La hélice es el corazón del rendimiento de una lancha. Aunque muchas veces pasa desapercibida, su elección correcta puede marcar la diferencia entre una navegación eficiente y una experiencia frustrante.
Tipos de hélices De aluminio: livianas y económicas, ideales para uso recreativo. De acero inoxidable: más resistentes y con mejor desempeño, recomendadas para quienes buscan velocidad y durabilidad. De paso variable: permiten ajustar el ángulo de las palas, ofreciendo versatilidad en distintas condiciones.

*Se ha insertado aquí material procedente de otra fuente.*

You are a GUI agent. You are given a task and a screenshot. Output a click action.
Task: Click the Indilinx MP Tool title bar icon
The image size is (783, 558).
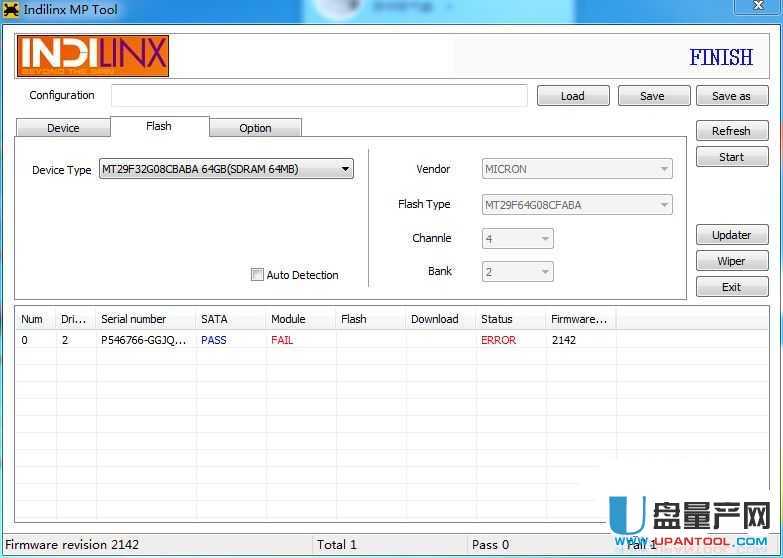pyautogui.click(x=11, y=11)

Factores clave al elegir Diámetro y paso: determinan la velocidad y la fuerza de empuje. Un paso mayor da más velocidad, pero exige más potencia. Número de palas: tres palas ofrecen velocidad; cuatro o cinco mejoran la aceleración y el control. Uso previsto: pesca, deportes acuáticos o travesías largas requieren configuraciones distintas.
Consejos prácticos Revisar el manual del motor: allí se indican las hélices recomendadas. Probar distintas opciones: cada embarcación responde de manera única. Mantener la hélice en buen estado: golpes o deformaciones reducen el rendimiento y aumentan el consumo.
Conclusión Invertir tiempo en elegir la hélice correcta es invertir en seguridad, economía de combustible y disfrute. Una lancha con la hélice adecuada se convierte en una compañera confiable para cada salida al río.